Deciding on a college in the age of COVID-19

By: Lisa S. Icenogle
Man looking at two paths in the woods.

If you are about to enter your final year of high school, or you just graduated, you likely have found yourself in a tight spot: how to find the right college in the age of COVID-19. Things are definitely different from the way they used to be. With that in mind, here are a few issues you may have been struggling with and suggestions to help you in your quest.

It is hard to choose when I can’t visit the campus.

Photo of girl standing between rows of corn in a corn field.

Yes, everyone wants to get a “feel” for the place where they will spend a good deal of their time for the next several years. Since many campuses aren’t allowing on-campus visits, they have set up several virtual options, including tours, visits with advisers and counselors, visits with current students, and information sessions. Just go to each college’s homepage and in the search bar type “campus visit.”

I don’t know if I can still afford to go to college.

Photo of girl standing between rows of corn in a corn field.

Well, you’re not alone. We found a survey of 1,000 13-18-year-olds, done for Junior Achievement and Citizens Bank, which shows that 69% are concerned about the financial impact of COVID-19.

One way that you can reduce your costs is to attend a community college. Consider the average tuition and fees cost differences for the 2019-2020 school year: community college; $3730, in-state four-year public schools, $10,440; out-of-state four-year public schools, 26,820; and private four-year schools, $36,880. If you do the math, you’ll discover that you will save a bundle if you go to a community college for your freshman and sophomore years. For example, you’ll save an average of $13,420 over two years if you attend a community college over an in-state university. And the difference between attending a community college and a private college for the first two years is a whopping $66,300 you can save!
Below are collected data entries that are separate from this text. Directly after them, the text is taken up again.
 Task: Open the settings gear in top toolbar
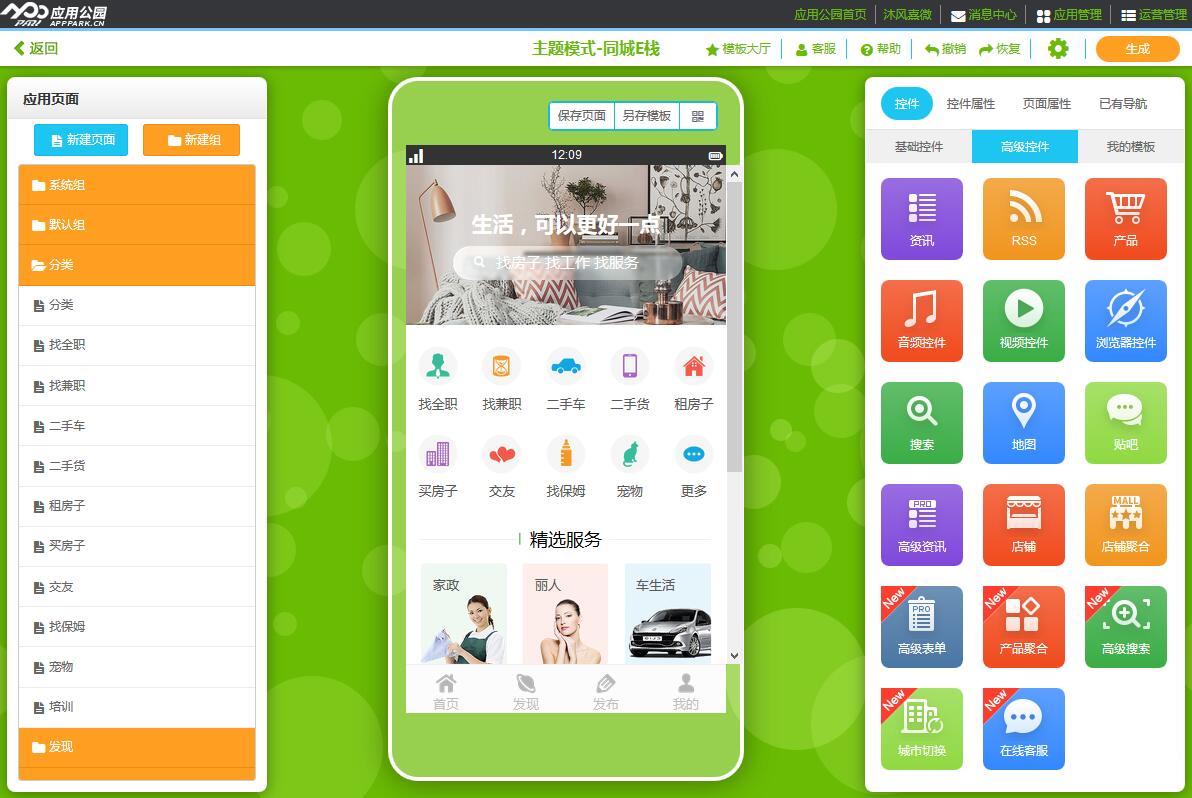pyautogui.click(x=1058, y=48)
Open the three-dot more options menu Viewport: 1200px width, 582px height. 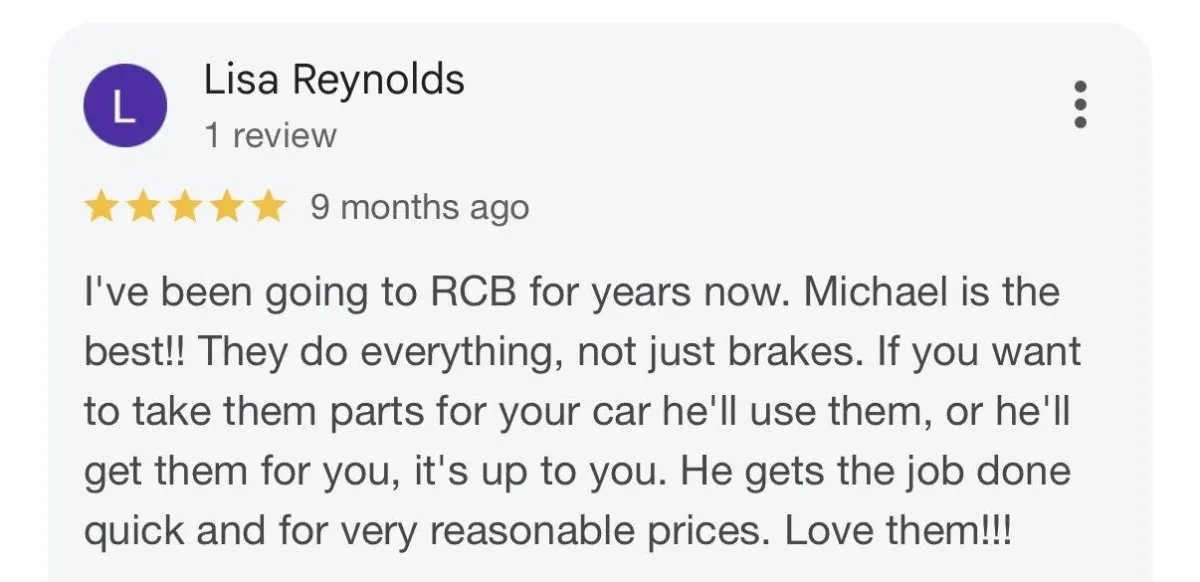pyautogui.click(x=1079, y=105)
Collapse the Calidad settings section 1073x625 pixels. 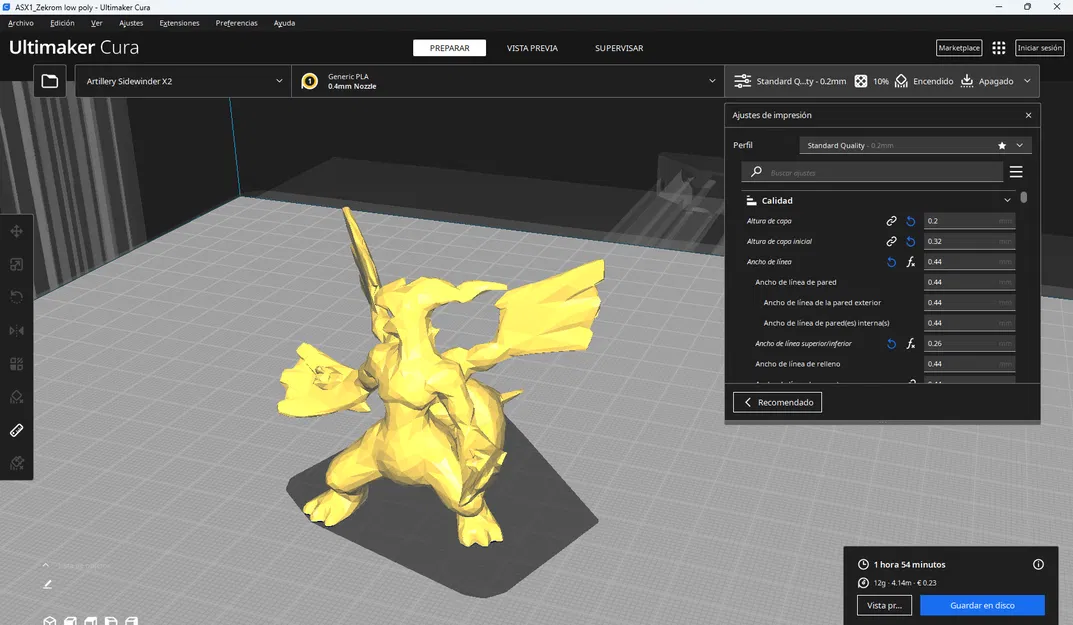[1007, 200]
Another way to make sure you can afford school is to visit with each college’s financial aid department, or if you have one assigned to you, reach out to your admissions counselor/representative.

When working with the financial aid department, remember that many can work with you and your family’s circumstances. “When there are unusual situations … that impact your federal student aid eligibility, federal regulations give a financial aid administrator discretion or professional judgment on a case-by-case basis … to gain a more accurate assessment of your family’s ability to contribute to your cost of education,” according to FederalStudentAid.

I’m having a hard time deciding where to go.

Photo of girl standing between rows of corn in a corn field.

We know that deciding what college to attend, especially within the context of COVID-19, can be stressful. But don’t be too hard on yourself. Set aside some alone time to clear your head and relieve some stress, perhaps by walking around the block, listening to soothing music, reading a good book, etc. Then list out your criteria on a piece of paper and see how the school(s) you are deciding on compare. Your criteria should include cost, location, available class offerings and majors, etc. You can find out about all of these on the college’s website, or by visiting with the admissions counselor/representative.

When you do decide where you will attend, check with the school’s admissions department to see if you can connect with your future classmates via the social media channels your school uses.

These are unusual times that we are living in, but remember, you have made it this far. You have lived through the COVID-19 pandemic, and you can make your college choice. You are stronger than you know. Believe in yourself and accept the help of others in this journey of higher education.